12 of 15 people found the following review helpful
5.0 out of 5 stars
Spot on, 28 Jun. 2004
Most Mods & ex Mods can appreciate that everyone had a different take on mod and had preferences with music, fashion, scooters etc, especially as they got older and wiser(?).
An honest book which illustrated how and why many people did get involved, particularly in regards to the Revival. Not everyone (post '79) was an R'n'B stylist or elitist. Good to hear from people who were integral in the revival who don't usually get a look in because they're ignored. Well, maybe these people WERE the PIONEERS of the 80's Mod....like it or not, at least it weren't overlooked.
Actually loved the photo's of the average mod, parka and all...'cos that's what most Mods were, particularly in the early days and to pretend everyone was into jazz, obscure R'n'B, coffee shops and hand made shoes wouldn't be accurate.
Was the "Mashed Potato" (or the like) really something the average (70's/ early 80's) Mod would do? That's correct, no.
That's why this book gets away from the usual delusions and shows it warts, and quite often poor dress sense, and all. Aggressive guitar music and pub rock were a big part of the early 80's to alot of Mods...and this book unashamedly acknowledges these FACTS. Also, many 60's artists that aren't usually spoken of at length were given coverage. Good to get an outsiders (like promoters, Club Owners and record company's) perspective as well.
I can confidently say that The Purple Hearts & The Chords had more in common with your average youngster getting into the scene in the late 70's / early 80's than any rare soul tune.
Could have mentioned a few of the other bands, but other than that, can't knock it.
How can the American Reviewer slag something that they weren't part of?
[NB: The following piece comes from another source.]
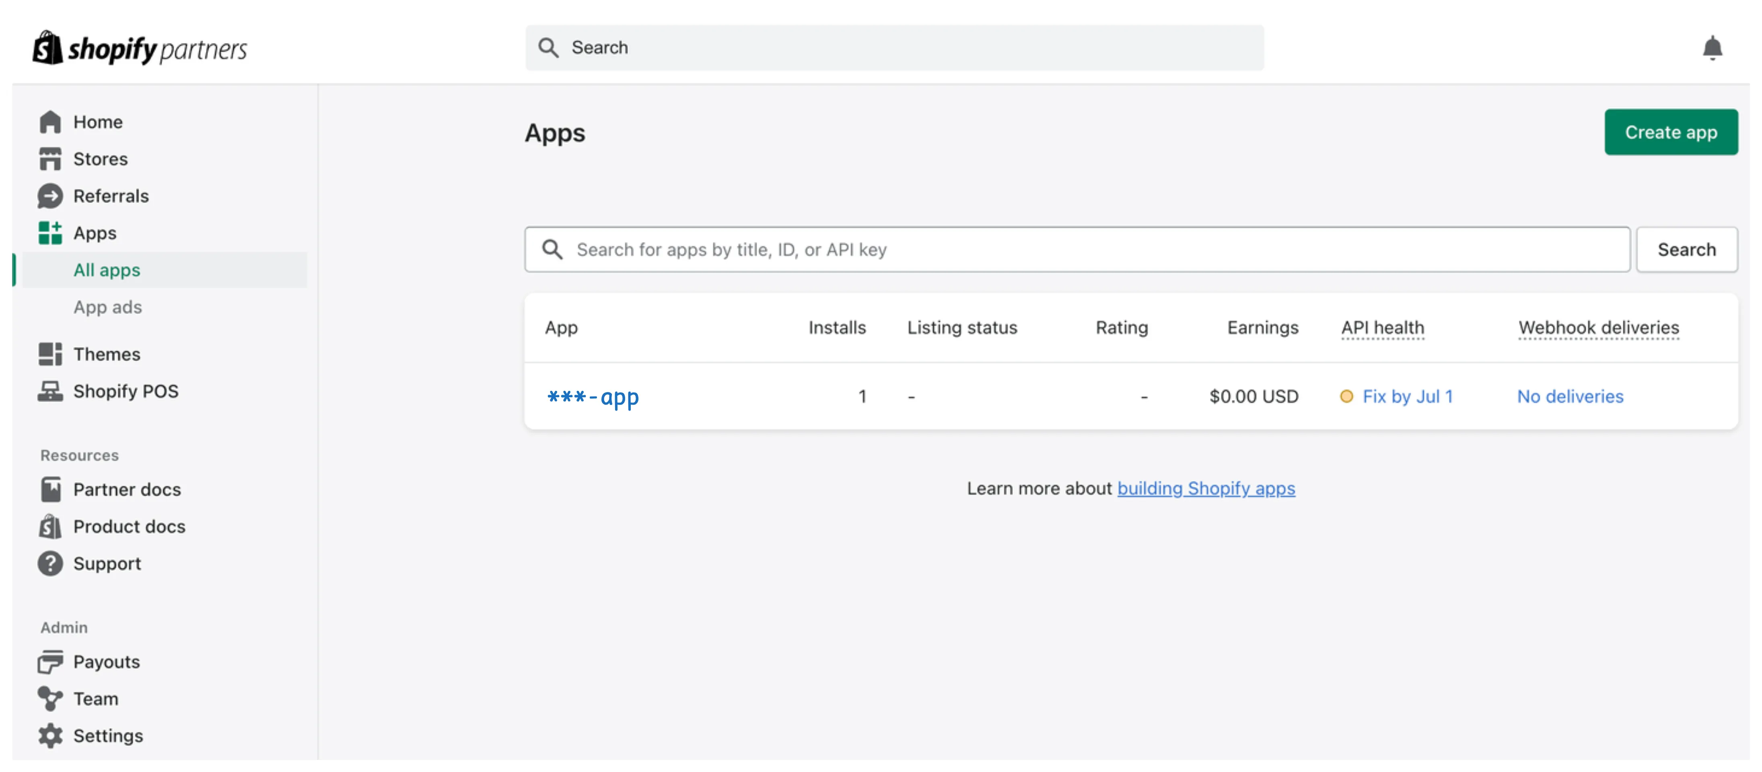1762x772 pixels.
Task: Click the 'Fix by Jul 1' API health link
Action: coord(1408,396)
How would a San Francisco reader know what was happening in London late 70's ?!?!?!? THE POINT, with giving a nod to Primal Scream and The Stone Roses was showing that bands from another era, without actually claiming to be mod, were influenced by their predecessors of a similar style....and were seen by some as more 'mod' (and better) than the self proclaimed mod bands of the Revival and mid eighties...The Risk!!??!!...gimme a break.
How can anyone who called themselves a mod knock this book?